We appreciate the interest in our work shown by the authors of this letter.1 We fully agree with the comment on the cardiovascular benefits of GLP-1 receptor agonists (GLP-1 RAs) as an excellent treatment option in patients with type 2 diabetes mellitus (T2D) and obesity on peritoneal dialysis (PD). However, to date, there is no published evidence on the experience of using these drugs in PD patients.

By the technical data sheet the administration of GLP-1 RAs analogues are not indicated in patients with estimated glomerular filtration rate (eGFR) < 15 ml/min/1.73 m2. However, it should be remembered that this compound is divided by chemical structure into incretin-mimetics and human GLP-1 analogues; and the latter, which include liraglutide, dulaglutide and semaglutide, are not eliminated by the renal route, but are metabolized by proteolytic enzymes. No specific organ has been identified as the main route of elimination.2,3 Furthermore, the pathway by which GLP-1 RAs may provide renal benefit is currently not well understood, but probably involves a combination of direct and indirect effects, such as stimulation of natriuresis at the proximal tubule level, inhibition of the renin angiotensin system, decreased renal hypoxia, decreased glomerular atherosclerosis, and improved glycemic control, blood pressure and weight reduction, among others.4,5

Therefore, although patients with Stage 5 chronic kidney disease (CKD) (defined by an eGFR < 15 ml/min/1.73 m2) with or without renal replacement therapy (hemodialysis, PD or renal transplantation) have not been included in the large pivotal studies of GLP-1 RAs,6 the results coming from different randomized clinical trials with small sample size and case series, mainly in the advanced CKD,7 hemodialysis8 and renal transplantation9 populations, show that patients undergoing PD could also benefit from the efficacy of GLP-1 RAs in improving glycemic control, lowering blood pressure and weight loss.10,11 Recently, the working group of the “Effect of semaglutide versus placebo on the progression of renal impairment in subjects with type 2 diabetes and chronic kidney disease” (FLOW) study, a Phase 3 clinical trial involving more than 3000 patients with DM2 and moderate-severe CKD (eGFR 25−75 ml/min/1.73 m2 and albumin-creatinine ratio 300−5000 mg/g) (NCT03819153), the first to include kidney disease outcomes as a primary endpoint, which will define the clinical efficacy and renal safety of semaglutide (GLP-1 RAs), expected to be completed in 2024, decided to halt the trial based on the recommendation of the independent data monitoring committee that concluded that the results of an interim analysis met certain predetermined criteria for stopping the trial early due to the efficacy of the drug against the stated endpoints.

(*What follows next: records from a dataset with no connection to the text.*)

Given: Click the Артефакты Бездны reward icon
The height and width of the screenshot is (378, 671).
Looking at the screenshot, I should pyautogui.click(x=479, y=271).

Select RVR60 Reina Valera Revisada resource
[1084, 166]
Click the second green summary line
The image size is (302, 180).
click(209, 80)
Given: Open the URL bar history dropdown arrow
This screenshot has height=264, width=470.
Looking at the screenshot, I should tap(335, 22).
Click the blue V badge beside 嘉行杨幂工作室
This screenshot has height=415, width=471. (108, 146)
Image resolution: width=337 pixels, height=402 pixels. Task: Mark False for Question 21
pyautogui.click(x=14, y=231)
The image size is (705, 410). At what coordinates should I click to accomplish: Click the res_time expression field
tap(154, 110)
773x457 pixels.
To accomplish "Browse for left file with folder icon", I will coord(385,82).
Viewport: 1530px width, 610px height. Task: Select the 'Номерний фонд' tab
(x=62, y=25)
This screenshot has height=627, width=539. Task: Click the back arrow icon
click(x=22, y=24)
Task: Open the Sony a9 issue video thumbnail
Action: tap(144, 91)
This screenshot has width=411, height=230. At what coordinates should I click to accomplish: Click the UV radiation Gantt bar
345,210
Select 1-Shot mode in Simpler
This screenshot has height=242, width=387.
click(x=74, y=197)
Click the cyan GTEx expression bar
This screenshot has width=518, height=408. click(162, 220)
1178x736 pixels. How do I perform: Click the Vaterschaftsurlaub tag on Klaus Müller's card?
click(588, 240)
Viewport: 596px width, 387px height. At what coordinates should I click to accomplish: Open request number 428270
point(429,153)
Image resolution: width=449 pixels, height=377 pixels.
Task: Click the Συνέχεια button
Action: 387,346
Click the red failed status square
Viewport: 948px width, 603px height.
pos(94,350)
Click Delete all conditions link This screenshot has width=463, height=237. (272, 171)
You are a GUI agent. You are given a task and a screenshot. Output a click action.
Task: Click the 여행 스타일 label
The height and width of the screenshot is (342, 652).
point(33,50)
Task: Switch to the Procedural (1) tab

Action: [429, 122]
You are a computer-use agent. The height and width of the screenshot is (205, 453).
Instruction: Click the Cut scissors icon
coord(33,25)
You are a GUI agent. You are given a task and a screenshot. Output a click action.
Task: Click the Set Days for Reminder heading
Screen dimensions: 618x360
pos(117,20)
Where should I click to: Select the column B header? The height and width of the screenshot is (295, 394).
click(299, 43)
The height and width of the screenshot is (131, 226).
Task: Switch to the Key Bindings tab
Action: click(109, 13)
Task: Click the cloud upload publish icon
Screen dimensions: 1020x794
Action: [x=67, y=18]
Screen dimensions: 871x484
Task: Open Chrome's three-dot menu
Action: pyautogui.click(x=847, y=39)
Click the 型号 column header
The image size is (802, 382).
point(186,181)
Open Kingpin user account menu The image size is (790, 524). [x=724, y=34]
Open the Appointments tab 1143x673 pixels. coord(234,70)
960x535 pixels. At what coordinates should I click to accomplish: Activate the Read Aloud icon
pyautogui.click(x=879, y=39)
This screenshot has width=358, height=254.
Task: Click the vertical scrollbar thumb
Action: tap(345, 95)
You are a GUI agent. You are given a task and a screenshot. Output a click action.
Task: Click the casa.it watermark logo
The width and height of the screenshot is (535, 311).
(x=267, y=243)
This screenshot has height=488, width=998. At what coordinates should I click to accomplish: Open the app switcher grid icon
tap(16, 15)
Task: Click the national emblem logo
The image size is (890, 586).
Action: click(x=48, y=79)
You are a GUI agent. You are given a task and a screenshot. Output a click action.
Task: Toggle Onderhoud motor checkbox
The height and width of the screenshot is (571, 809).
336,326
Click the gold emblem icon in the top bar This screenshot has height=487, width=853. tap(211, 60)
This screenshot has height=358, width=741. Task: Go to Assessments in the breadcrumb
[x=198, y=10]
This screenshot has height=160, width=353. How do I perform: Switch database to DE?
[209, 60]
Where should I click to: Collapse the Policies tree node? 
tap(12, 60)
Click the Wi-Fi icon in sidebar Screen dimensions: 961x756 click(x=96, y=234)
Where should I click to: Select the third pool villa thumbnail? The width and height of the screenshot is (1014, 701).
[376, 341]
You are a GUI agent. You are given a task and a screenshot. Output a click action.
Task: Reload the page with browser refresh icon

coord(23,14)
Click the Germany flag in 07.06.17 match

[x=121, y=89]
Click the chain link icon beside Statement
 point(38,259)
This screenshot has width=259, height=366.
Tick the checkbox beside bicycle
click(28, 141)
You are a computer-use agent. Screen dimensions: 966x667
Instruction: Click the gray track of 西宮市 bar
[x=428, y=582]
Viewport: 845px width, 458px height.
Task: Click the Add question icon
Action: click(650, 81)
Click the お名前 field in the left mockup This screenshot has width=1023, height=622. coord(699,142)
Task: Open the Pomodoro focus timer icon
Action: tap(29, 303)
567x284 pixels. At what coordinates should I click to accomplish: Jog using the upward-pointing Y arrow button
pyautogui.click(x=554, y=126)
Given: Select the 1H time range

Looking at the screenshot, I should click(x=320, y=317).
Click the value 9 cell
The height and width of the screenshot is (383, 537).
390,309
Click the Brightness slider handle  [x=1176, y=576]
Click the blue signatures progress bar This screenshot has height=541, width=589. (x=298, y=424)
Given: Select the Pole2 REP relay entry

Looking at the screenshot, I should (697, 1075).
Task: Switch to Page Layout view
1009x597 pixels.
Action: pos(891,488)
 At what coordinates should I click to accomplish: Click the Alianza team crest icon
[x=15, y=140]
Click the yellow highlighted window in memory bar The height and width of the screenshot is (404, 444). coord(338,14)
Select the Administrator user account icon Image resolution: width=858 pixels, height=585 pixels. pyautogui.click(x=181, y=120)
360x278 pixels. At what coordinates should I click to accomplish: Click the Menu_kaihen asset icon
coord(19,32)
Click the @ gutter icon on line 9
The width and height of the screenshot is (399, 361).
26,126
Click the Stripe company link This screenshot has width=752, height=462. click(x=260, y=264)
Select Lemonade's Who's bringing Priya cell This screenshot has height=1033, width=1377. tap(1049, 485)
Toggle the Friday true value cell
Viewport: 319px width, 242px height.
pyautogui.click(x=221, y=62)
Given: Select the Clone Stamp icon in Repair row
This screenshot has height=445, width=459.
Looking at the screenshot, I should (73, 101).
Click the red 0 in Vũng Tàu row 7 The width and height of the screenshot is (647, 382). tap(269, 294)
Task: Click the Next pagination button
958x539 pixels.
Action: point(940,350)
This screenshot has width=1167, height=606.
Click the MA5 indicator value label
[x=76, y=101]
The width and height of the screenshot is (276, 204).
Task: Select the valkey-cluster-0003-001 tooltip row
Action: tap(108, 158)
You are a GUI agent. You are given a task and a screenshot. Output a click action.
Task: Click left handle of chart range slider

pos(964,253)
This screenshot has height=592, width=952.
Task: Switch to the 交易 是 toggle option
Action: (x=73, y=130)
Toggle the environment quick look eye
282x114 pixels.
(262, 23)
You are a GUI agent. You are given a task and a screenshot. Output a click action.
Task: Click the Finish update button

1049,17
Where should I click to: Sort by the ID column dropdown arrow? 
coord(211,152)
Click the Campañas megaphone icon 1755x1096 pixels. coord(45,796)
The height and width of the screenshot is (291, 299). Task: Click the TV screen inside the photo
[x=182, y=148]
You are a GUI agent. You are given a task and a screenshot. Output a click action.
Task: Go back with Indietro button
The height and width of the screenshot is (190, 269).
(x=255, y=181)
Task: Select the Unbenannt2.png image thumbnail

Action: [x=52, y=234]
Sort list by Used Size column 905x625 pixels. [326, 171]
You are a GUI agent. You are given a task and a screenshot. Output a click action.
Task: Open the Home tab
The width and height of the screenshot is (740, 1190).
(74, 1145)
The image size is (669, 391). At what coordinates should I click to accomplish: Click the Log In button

Additionally, our group recently published a case series with similar characteristics to the case discussed by the authors of this letter, and we found that the use of GLP-1 RAs in three obese diabetic patients on incremental hemodialysis (iHD) was safe and effective for glycemic and weight control, as well as blood pressure and other control targets that delay diabetic complications. This allowed our patients to maintain one weekly hemodialysis session and facilitate their inclusion in renal transplant waiting lists.8 The latter, in relation to the improvement in obesity parameters, which is a limiting factor for inclusion on the transplant waiting list, as was also noted in another series of two cases published by Touzot et al.12 All these previously mentioned benefits could indirectly contribute to the preservation of residual renal function (RRF), which is fundamental for both patient survival and PD technique survival, without neglecting its effect on the improvement of morbidity and mortality.13

Therefore, we thank and congratulate the authors for their recent case description of their experience using another GLP-1 RA in incremental peritoneal dialysis.